Was heißt das speziell fürs (außen-)wirtschaftspolitische Handeln? Nun: Deutschland ist am 24. Februar 2022, dem Tag des Einmarsches russischer Truppen in die Ukraine, endgültig in einer neuen Welt aufgewacht. Es ist eine Welt der Verteidigungsbereitschaft und Konfrontation, des forcierten Wettbewerbs und der Systemkonkurrenz, des beherzten Zugriffs auf knappe Rohstoffe und des Rennens um Technologieführerschaft, der Schaukelpolitik, der Bündnissysteme und möglichen Blockbildung – aber auch der Weltgemeinschaftsaufgaben (Klima, Artenschutz, Freihandel), die wir als Menschheit nur zusammen oder gar nicht lösen werden.

Und es ist interessant zu beobachten, dass ausgerechnet viele Grüne es in der Bundesregierung bisher am besten verstehen, die Deutschen auf die Reise in diese moralisch uneindeutige Wirtschaftswelt vorzubereiten: Sie verstehen Freiheit nicht primär als „wirtschaftliche Freiheit“, sondern in Boehms Sinne elementar-human: eben als Freiheit aller nicht in der Macht eines anderen stehen zu müssen.
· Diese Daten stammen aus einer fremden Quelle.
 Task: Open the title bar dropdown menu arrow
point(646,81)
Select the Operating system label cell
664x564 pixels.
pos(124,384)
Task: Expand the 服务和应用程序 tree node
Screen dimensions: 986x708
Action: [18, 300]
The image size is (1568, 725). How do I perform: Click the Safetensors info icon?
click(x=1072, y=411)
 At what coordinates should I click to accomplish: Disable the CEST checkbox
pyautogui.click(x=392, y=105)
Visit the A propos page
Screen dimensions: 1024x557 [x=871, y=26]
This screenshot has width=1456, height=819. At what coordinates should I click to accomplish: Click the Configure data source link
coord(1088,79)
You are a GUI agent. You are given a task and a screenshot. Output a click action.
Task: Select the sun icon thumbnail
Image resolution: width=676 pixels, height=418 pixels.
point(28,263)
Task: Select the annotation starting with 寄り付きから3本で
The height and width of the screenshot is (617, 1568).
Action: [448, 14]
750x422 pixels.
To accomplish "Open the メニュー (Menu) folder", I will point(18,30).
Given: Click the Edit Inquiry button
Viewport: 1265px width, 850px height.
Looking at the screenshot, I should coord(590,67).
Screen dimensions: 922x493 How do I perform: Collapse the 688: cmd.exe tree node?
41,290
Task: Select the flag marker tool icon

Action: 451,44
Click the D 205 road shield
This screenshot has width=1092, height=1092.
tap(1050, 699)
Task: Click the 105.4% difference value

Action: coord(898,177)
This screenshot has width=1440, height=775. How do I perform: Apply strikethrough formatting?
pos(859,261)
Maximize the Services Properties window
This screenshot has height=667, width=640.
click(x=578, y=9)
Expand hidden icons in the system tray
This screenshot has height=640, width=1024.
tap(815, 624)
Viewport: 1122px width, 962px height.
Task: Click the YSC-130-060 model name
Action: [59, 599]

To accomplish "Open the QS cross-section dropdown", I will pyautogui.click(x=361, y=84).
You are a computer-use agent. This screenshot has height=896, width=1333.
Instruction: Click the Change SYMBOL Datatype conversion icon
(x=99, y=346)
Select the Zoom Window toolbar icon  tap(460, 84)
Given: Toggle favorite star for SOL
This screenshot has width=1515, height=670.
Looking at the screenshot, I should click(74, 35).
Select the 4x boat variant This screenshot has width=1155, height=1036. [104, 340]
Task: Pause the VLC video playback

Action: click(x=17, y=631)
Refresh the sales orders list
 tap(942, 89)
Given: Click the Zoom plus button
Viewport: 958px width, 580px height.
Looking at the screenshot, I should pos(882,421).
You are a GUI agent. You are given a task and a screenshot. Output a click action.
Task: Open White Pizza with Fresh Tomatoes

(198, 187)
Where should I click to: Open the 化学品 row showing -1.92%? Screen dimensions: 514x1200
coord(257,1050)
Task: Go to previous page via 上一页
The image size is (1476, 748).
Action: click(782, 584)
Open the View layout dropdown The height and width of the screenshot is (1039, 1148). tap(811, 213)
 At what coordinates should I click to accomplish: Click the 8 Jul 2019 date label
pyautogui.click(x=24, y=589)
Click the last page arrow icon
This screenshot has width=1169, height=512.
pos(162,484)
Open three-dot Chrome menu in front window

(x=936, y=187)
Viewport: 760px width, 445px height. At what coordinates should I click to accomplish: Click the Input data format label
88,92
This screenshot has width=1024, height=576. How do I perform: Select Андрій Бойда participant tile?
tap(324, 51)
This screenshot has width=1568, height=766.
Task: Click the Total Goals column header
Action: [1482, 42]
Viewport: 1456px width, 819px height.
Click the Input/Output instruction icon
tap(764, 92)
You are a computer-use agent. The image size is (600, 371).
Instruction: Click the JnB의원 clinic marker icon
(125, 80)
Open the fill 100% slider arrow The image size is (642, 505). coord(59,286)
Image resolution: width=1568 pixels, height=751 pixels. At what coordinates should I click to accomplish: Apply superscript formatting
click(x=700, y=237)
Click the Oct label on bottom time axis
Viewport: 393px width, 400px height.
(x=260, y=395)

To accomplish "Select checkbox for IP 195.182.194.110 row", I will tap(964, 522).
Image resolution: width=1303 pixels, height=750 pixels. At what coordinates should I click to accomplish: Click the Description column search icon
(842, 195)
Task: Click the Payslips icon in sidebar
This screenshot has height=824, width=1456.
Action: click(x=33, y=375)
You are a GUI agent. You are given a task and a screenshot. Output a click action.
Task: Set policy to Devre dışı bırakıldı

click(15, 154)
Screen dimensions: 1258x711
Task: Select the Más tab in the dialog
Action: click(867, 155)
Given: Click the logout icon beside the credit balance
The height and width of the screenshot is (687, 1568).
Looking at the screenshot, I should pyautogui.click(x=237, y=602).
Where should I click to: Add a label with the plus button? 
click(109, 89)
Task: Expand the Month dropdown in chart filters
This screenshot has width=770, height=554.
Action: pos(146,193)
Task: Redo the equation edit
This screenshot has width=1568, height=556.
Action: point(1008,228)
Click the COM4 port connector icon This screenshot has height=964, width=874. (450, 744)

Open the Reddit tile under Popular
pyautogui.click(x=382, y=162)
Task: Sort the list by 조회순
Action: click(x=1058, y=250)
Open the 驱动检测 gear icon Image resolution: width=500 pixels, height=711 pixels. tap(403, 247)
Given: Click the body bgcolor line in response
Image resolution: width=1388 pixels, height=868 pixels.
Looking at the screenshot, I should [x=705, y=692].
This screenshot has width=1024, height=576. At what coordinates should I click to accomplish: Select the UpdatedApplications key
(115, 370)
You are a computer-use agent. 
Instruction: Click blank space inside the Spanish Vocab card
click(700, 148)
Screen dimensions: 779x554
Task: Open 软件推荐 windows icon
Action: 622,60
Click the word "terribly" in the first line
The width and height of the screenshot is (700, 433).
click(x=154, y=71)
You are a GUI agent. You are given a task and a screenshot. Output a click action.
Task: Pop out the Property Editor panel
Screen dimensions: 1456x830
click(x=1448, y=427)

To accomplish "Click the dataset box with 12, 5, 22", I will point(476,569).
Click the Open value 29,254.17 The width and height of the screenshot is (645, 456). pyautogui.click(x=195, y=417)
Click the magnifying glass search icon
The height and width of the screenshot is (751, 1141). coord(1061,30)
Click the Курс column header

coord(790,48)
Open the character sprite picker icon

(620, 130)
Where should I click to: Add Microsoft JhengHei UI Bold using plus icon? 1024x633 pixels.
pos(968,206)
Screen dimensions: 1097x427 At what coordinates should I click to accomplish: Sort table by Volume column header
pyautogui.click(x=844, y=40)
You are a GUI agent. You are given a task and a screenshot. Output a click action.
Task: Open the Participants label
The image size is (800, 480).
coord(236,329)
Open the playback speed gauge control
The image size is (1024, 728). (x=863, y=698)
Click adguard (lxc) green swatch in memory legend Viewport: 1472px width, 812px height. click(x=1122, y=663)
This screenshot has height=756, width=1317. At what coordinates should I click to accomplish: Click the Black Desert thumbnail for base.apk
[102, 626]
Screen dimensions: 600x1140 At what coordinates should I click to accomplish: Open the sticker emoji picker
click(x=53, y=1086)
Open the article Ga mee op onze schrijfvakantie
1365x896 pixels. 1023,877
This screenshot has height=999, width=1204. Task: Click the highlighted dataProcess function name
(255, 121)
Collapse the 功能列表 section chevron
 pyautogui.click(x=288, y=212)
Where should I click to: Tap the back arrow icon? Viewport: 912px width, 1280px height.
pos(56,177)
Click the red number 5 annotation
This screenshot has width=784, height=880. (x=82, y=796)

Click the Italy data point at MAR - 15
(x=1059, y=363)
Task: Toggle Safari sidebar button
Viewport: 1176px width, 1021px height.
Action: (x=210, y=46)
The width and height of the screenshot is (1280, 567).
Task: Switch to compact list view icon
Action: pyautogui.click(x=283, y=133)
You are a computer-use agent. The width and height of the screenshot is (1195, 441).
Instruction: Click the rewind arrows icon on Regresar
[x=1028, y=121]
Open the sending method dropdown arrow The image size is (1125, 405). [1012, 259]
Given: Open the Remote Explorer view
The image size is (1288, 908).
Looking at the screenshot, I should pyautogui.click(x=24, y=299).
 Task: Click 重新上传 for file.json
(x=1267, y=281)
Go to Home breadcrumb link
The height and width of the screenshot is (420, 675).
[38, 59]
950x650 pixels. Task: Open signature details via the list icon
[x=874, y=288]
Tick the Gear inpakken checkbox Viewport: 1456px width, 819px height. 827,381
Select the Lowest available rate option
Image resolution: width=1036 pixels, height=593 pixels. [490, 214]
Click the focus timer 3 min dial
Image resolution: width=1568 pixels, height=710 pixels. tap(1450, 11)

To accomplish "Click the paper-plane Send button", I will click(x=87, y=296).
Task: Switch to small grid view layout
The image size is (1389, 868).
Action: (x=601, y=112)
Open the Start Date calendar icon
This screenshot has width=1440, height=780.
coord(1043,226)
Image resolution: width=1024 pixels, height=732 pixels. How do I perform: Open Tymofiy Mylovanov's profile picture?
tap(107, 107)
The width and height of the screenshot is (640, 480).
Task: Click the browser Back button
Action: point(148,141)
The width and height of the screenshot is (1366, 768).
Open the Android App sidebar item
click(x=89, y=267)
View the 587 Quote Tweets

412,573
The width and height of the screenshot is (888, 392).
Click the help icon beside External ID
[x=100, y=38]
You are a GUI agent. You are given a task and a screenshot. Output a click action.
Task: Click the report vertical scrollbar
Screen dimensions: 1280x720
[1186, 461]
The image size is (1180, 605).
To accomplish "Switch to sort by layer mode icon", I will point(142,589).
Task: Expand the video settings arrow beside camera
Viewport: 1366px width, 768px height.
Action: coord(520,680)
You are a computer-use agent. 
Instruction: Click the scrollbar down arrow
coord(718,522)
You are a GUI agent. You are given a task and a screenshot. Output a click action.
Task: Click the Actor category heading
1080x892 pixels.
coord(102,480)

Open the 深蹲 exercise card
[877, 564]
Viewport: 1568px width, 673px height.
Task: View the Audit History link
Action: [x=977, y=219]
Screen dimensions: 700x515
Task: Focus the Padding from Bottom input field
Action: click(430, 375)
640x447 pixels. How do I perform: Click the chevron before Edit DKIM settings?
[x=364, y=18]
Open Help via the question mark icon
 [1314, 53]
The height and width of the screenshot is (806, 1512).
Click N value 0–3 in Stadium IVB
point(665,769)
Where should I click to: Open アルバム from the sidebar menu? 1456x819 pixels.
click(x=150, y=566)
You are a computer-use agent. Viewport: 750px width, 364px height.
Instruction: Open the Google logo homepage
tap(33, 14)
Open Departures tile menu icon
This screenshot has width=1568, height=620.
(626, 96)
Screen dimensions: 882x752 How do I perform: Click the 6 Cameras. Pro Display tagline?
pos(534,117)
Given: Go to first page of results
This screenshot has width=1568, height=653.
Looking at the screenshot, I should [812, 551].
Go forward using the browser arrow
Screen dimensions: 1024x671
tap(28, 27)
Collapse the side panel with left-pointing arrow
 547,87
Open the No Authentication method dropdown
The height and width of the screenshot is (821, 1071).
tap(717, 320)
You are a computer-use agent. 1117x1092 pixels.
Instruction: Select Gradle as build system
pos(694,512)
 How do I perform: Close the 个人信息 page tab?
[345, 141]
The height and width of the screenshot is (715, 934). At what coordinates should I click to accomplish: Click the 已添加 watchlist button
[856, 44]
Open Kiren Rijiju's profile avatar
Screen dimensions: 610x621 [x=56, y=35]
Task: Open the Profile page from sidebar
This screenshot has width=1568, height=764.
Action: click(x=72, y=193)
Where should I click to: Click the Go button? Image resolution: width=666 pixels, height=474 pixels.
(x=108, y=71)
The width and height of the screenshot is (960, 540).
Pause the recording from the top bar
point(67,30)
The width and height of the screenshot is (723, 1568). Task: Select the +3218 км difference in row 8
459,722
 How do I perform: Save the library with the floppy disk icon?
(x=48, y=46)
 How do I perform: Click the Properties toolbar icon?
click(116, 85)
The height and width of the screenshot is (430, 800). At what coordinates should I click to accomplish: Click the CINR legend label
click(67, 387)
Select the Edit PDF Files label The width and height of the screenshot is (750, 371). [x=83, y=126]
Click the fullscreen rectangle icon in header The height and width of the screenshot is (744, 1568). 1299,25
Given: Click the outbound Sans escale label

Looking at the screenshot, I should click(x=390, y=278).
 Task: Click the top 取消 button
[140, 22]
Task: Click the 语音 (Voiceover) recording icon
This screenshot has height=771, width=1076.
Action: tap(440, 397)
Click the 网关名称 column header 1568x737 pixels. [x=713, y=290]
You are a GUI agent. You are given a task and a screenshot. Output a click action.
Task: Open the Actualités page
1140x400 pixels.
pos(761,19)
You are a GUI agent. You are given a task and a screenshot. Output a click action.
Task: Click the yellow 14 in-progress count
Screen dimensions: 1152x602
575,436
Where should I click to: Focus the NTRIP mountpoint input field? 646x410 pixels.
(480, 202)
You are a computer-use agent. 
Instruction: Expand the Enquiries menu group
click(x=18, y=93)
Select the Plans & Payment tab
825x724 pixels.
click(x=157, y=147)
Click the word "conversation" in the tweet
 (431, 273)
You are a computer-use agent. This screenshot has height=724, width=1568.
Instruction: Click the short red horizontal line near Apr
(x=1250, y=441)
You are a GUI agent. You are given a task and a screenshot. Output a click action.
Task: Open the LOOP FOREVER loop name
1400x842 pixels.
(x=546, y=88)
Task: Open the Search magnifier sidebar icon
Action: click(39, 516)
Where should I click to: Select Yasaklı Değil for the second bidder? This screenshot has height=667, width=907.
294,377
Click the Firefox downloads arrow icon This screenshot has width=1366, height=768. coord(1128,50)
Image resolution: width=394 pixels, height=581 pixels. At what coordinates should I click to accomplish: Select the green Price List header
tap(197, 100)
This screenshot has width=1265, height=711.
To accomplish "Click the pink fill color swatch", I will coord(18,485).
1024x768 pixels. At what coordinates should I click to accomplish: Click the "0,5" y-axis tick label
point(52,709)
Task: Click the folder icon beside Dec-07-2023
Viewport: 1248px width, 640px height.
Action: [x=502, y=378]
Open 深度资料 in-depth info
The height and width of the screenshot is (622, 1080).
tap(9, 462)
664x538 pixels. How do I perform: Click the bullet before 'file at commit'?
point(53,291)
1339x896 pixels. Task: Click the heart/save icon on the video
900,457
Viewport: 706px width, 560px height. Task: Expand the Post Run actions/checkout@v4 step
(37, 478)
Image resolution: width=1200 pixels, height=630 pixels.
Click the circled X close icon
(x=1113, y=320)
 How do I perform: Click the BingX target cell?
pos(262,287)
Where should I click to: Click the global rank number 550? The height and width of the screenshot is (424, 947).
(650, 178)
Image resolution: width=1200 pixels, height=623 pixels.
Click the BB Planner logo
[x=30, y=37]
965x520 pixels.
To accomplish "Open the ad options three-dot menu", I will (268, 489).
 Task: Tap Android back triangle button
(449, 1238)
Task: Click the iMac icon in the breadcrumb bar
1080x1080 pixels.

An einem solchen Freiheitsverständnis zerschellt alle Realpolitik „übergeordneter Interessen“ und politischer Schulterklopffreundschaften, von Gerhard Schröders Gas- und Ölkumpaneien mit dem Kreml über Manuela Schwesigs und Olaf Scholz' „rein privatwirtschaftlichen Projekten“ (Nord Stream 2); im Licht eines solchen „Liberalismus der Furcht“ vor Gewalt, Unterdrückung, Drangsal und Einschüchterung (Judith Shklar) schrumpfen alle Forderungen nach „wirtschaftspolitischer Vernunft“ und „Pragmatismus“ im Umgang mit Potentaten zu nachgeordneten Partikularinteressen.